- _What you will do_:
Report each line in the records below that contains the string "pyautogui", reproducing the lines as they appear. Treat the match as case-sensitive.

- _Data listing_:

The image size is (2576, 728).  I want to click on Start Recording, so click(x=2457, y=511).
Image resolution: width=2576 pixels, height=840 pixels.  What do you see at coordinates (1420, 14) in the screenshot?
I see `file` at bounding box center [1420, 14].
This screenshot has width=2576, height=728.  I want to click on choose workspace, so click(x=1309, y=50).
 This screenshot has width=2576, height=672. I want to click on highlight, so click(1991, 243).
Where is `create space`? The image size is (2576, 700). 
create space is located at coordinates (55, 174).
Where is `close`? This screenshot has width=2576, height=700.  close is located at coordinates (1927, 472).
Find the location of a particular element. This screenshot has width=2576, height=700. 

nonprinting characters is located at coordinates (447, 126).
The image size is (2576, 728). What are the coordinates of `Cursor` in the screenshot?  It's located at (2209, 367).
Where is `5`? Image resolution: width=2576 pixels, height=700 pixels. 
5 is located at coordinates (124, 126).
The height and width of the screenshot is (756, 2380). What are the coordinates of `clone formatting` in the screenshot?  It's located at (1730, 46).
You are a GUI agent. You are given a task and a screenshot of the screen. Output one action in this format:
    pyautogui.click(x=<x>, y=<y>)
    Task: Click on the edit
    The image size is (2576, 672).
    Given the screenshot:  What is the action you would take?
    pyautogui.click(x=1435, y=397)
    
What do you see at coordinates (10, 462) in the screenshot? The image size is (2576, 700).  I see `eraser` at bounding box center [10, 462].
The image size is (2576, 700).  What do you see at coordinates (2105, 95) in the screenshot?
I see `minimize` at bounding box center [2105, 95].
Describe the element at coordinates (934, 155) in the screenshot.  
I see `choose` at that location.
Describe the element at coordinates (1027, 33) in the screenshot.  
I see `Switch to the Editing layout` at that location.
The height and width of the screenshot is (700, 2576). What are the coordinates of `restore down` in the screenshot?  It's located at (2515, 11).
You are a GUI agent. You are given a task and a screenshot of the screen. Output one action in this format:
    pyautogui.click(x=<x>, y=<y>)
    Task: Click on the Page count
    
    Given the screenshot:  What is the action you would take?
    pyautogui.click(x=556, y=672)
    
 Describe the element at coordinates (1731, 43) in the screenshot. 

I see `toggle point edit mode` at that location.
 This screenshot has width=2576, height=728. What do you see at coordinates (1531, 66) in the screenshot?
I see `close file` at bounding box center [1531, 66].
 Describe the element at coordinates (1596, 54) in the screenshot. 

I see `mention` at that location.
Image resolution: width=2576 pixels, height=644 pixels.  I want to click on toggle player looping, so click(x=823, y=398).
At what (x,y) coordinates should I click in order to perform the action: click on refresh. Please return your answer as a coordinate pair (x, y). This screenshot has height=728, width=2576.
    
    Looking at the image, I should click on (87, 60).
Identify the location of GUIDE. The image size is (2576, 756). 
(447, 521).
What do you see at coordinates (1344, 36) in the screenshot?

- _Solution to this task_:
    pyautogui.click(x=<x>, y=<y>)
    pyautogui.click(x=1435, y=397)
    pyautogui.click(x=<x>, y=<y>)
    pyautogui.click(x=556, y=672)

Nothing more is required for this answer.